Getting old itself. Knowing things aren't what they used to be. Knowing other people, younger people, look at you and see an old woman. They don't see the person you are. Every old face is a resting bitch face.
You measure things differently, especially time. More of your decisions are about time than quality or quantity.
It takes bravery to look at yourself in a mirror and see yourself, still there. To find yourself, as they said long, long ago.
Is there something about getting older that I find myself looking for shortcuts. To make things simpler, less complicated and less trouble. Or, is it the loss of confidence, maybe bravado, from being older. I can remember being reckless (I've tended to caution, not a big dare devil all my life) enough to open my computer and fix it myself, things like that, in my younger years. Was it confidence or trust or that feeling of invulnerability that people say young people have. I don't know. These days, I look for shortcuts.
Maybe its the idea or feeling that I just don't have as much time. I'm 59 now. Since December. Turning 50 was a big deal for me. Now 60 is coming around the corner, assuming I get there, and I don't feel too bad about it. Still seems an odd surprise, even though I can count past 60 even as far as being mathematically correct. The surprise is finding myself this old. I wasn't born this way. I used to be much younger and I looked different too.

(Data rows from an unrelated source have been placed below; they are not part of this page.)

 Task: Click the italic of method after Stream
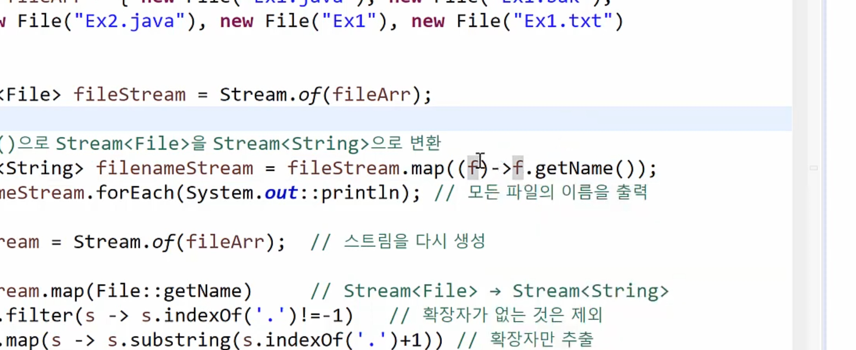coord(309,95)
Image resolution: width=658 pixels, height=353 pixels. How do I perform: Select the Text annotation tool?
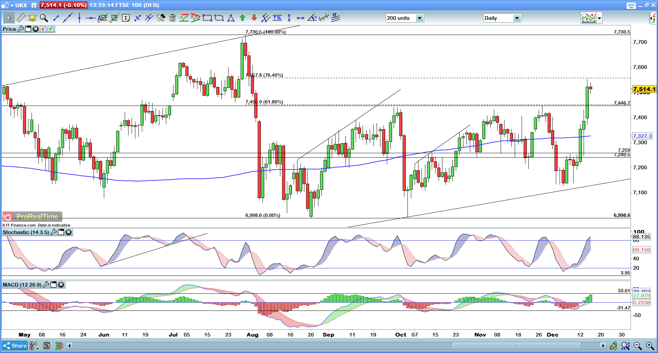[x=126, y=18]
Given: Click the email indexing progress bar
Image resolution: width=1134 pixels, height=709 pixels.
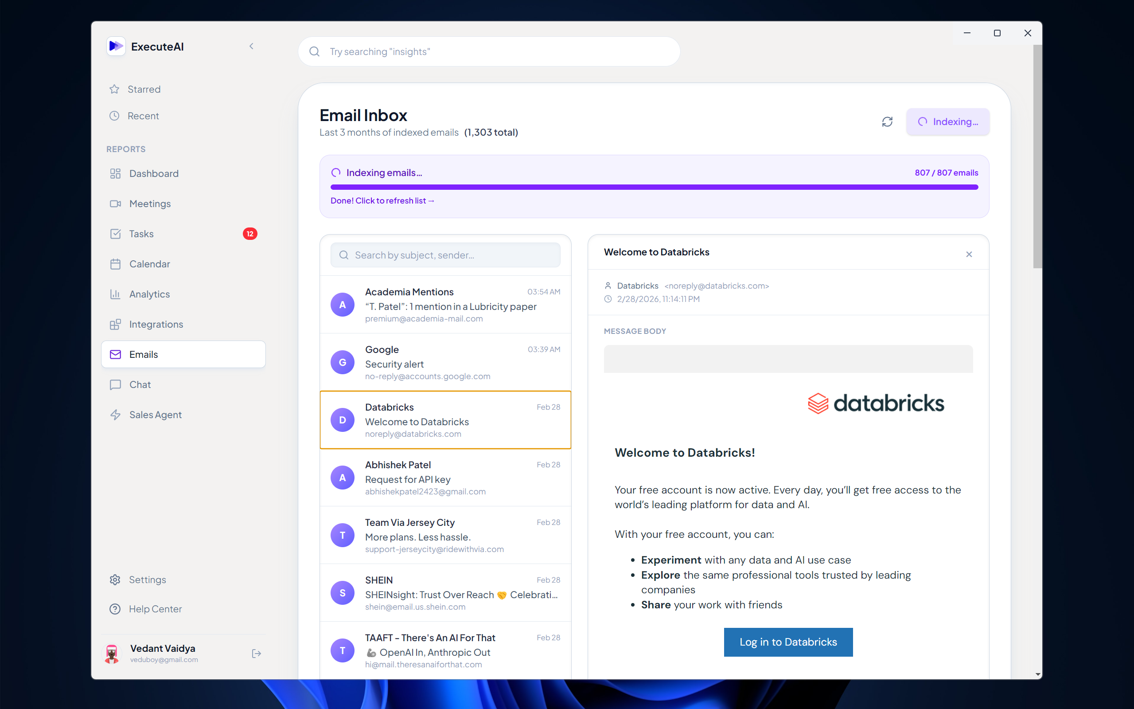Looking at the screenshot, I should point(654,187).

Younger people look at me and assume I've always looked this way. I can remember thinking the same, even though it isn't logical, about people when I was younger. Look at old photographs and you imagine everyone living in black and white with (mostly) dour expressions. It's hard to think of them as real people in colour. But, real life has always been in colour. Its only technology that couldn't show it that way, at the time. We rely too much on technology, far too much as time goes on.
Anyway, shortcuts, to stay on topic. The more time I spend looking for shortcuts the more I think about the time I've wasted looking for shortcuts that I usually end up rejecting and I could have been actually making real progress, without shortcuts. (There's a good run on sentence for you, and I'm not changing it).